Most of this module has been about specific threats. This final lesson is the quiet routine that defends against all of them at once — practical wallet hygiene that experienced users treat as second nature.
Use more than one wallet
The single most effective habit is separating wallets by purpose:
- A vault wallet for long-term holdings you rarely touch — ideally a hardware wallet, never connected to random sites.
- A daily wallet for active trading with moderate amounts.
- A burner wallet for risky, first-time or unaudited dApps — funded with only what you can afford to lose.

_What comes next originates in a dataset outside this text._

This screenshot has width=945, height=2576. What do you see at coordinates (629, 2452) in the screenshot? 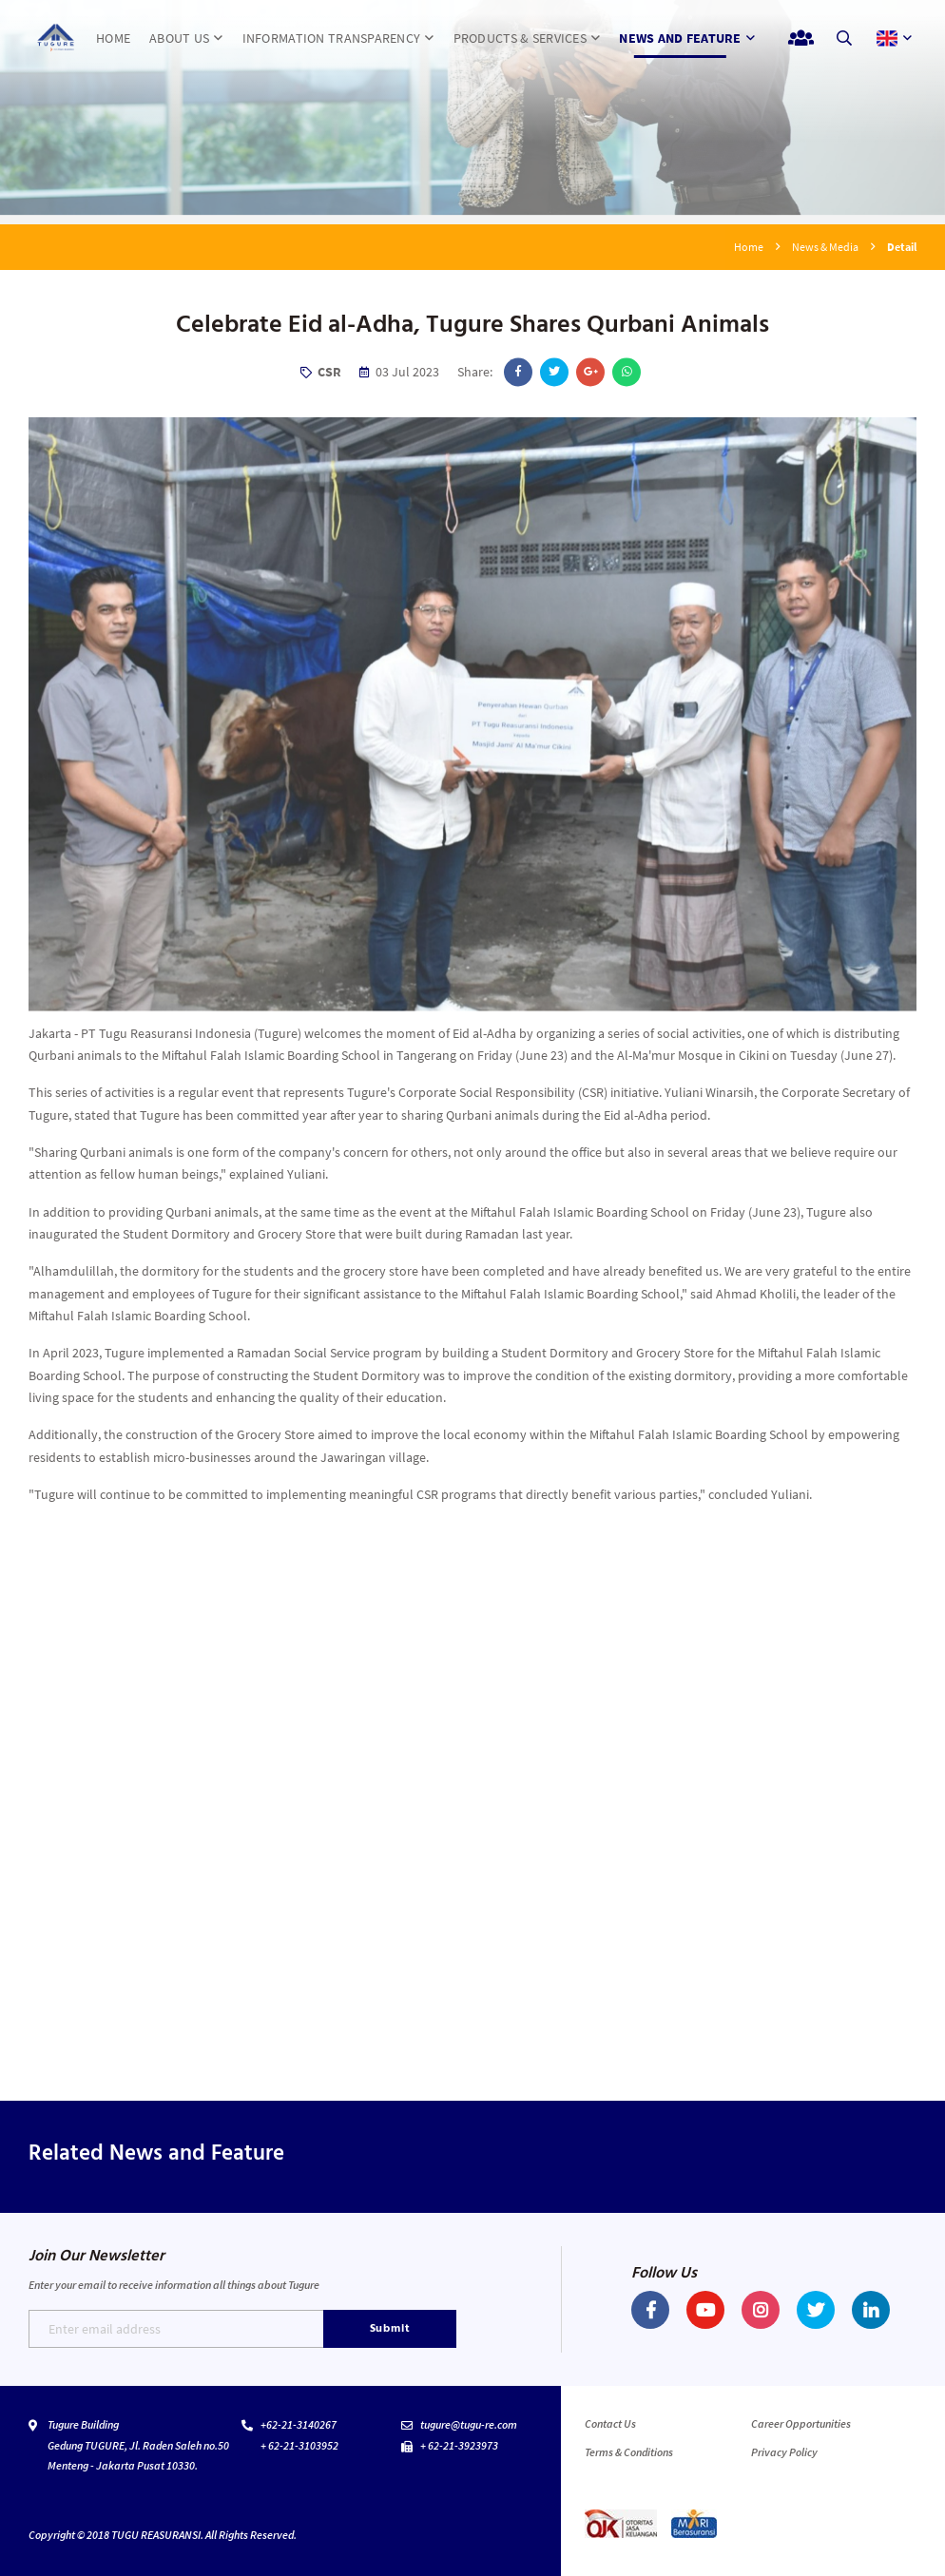
I see `Terms & Conditions` at bounding box center [629, 2452].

If a burner gets drained by a bad site, your savings are untouched, because they were never reachable from there. This one structure neutralizes most catastrophic outcomes.
Get a hardware wallet for real value
A hardware wallet keeps your keys offline and signs transactions on-device, so even a compromised computer can't extract them. For any meaningful balance it's among the best protections available, and it pairs neatly with the vault-wallet idea.

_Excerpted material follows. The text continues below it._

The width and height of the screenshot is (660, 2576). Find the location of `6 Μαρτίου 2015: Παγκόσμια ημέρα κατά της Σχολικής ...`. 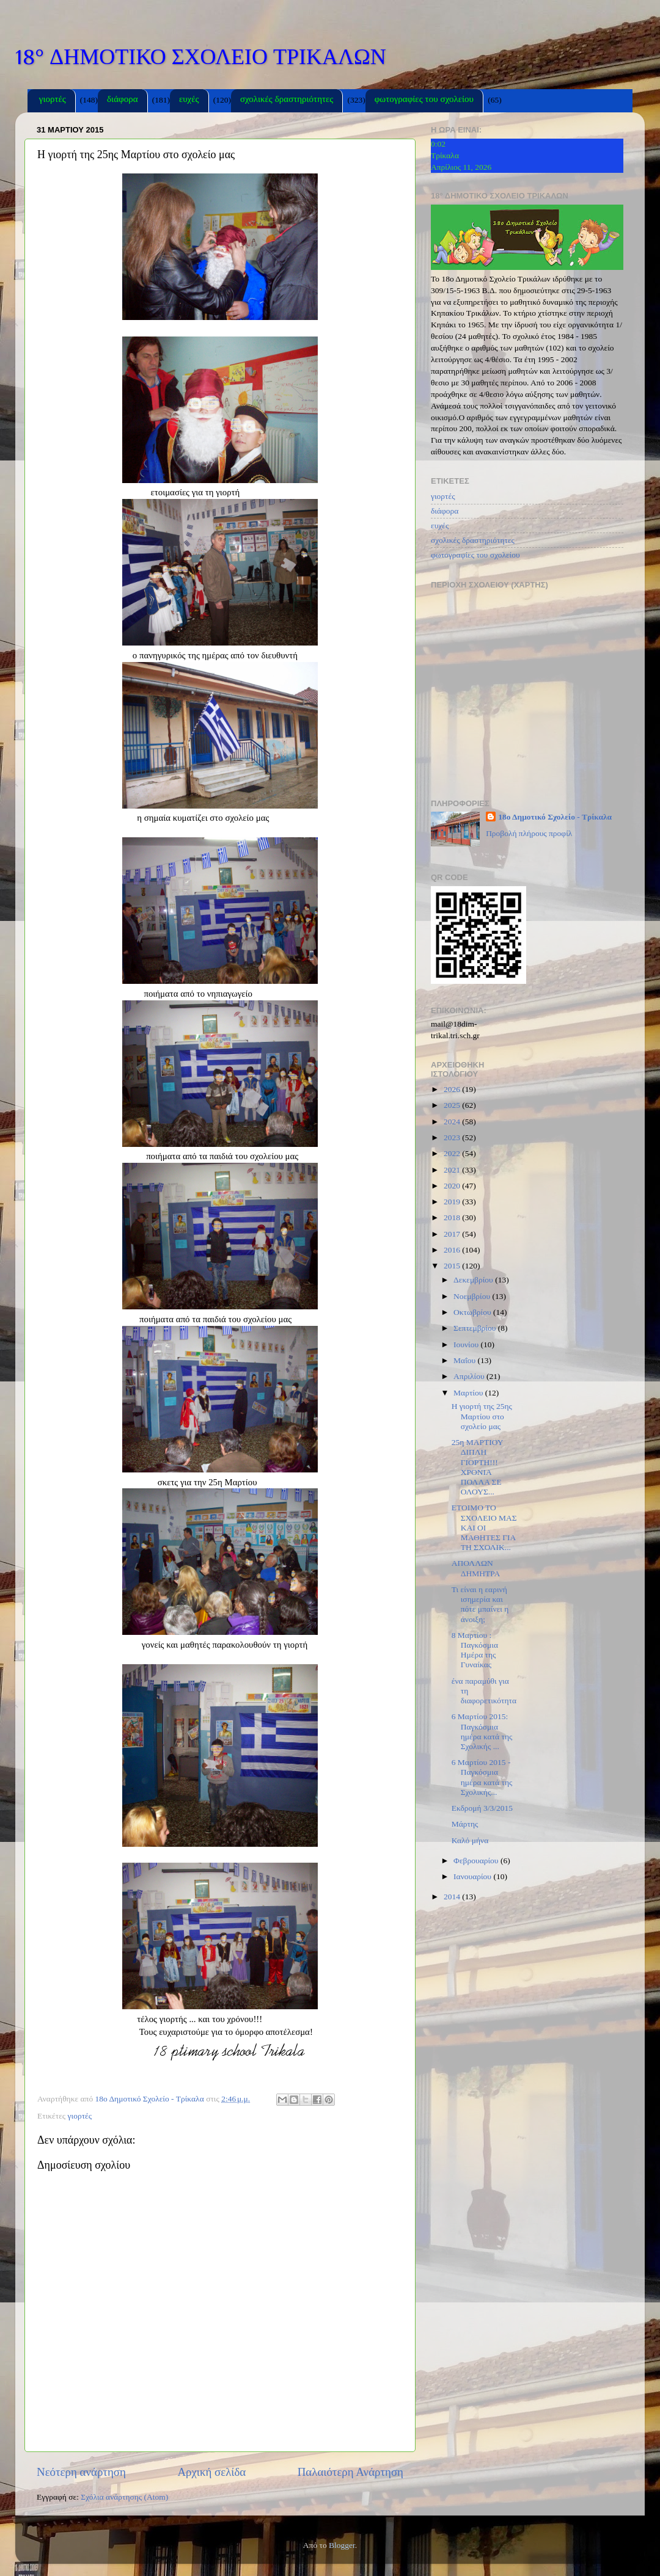

6 Μαρτίου 2015: Παγκόσμια ημέρα κατά της Σχολικής ... is located at coordinates (482, 1731).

Revoke approvals regularly
Make the approval review from Lesson 26 a routine — every so often, and after using anything new. Stale unlimited approvals are a standing liability; clearing them closes doors before they're ever used against you.
Keep the basics tight
- Seed phrase offline, in two safe places, never digital (Lesson 8).
- Bookmark official sites; reach DEXes through bookmarks, not search.

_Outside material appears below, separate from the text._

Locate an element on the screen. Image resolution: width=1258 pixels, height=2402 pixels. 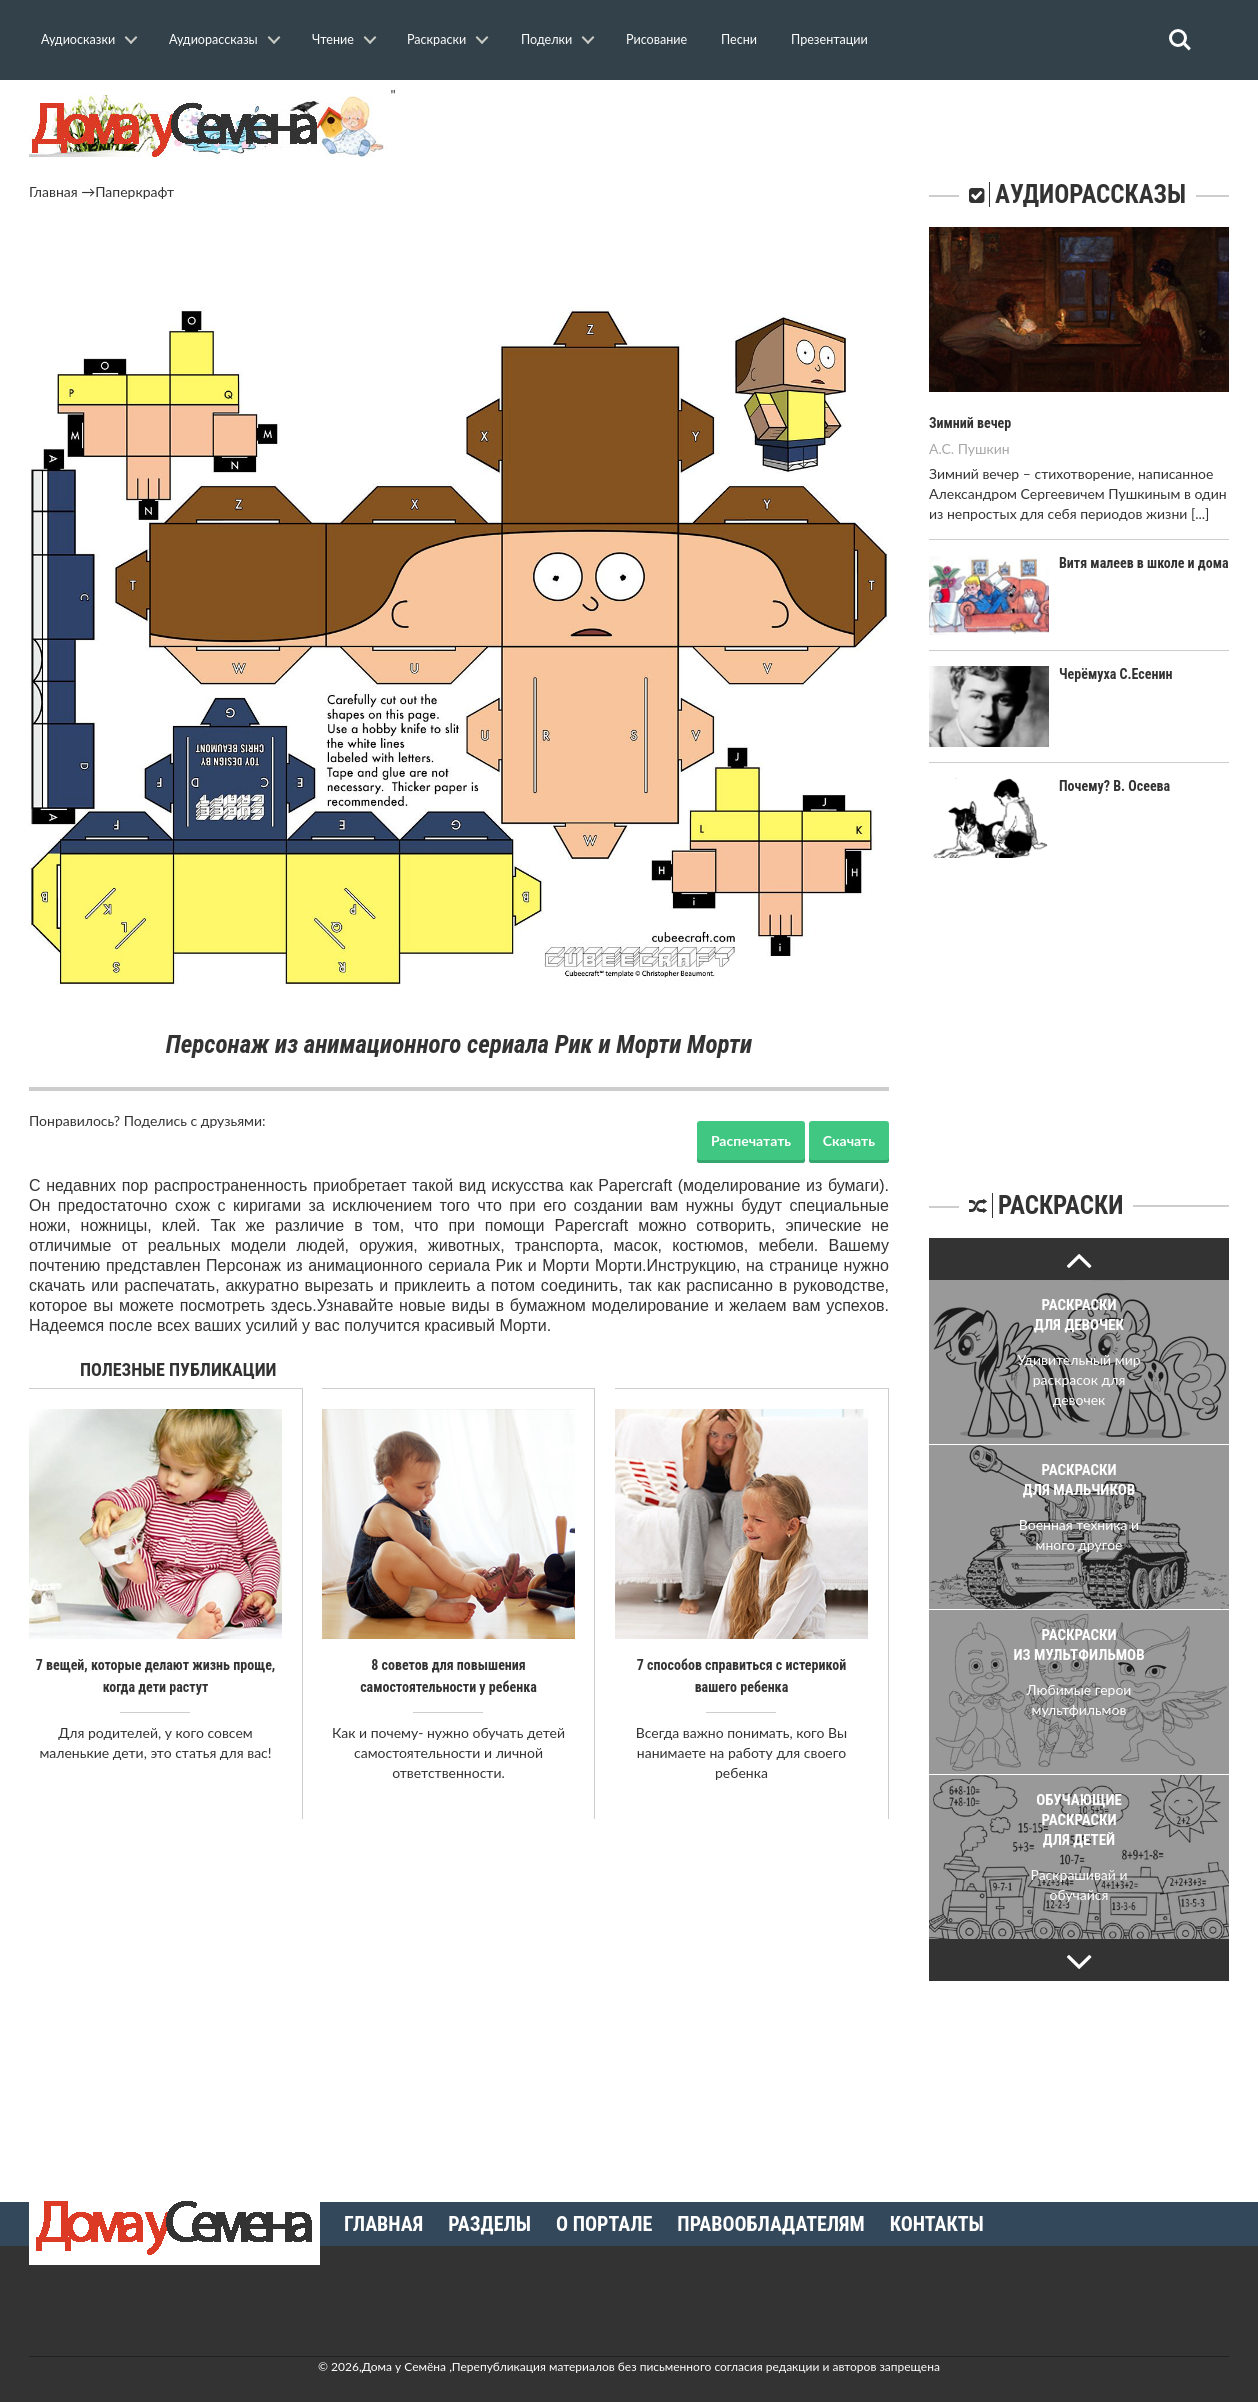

- Read signature requests before approving, every time.
- Keep software updated — wallet, browser and extensions.
- Be skeptical by default of anything urgent or free.
None of this is complicated, and together it removes the large majority of real-world risk. Self-custody asks you to be your own bank — wallet hygiene is simply running that bank well.
- Using one wallet for everything, so a single bad signature can reach your whole net worth.
- Keeping large long-term holdings in a hot wallet connected to many dApps.
- Setting up good wallets but never updating software or revoking old approvals.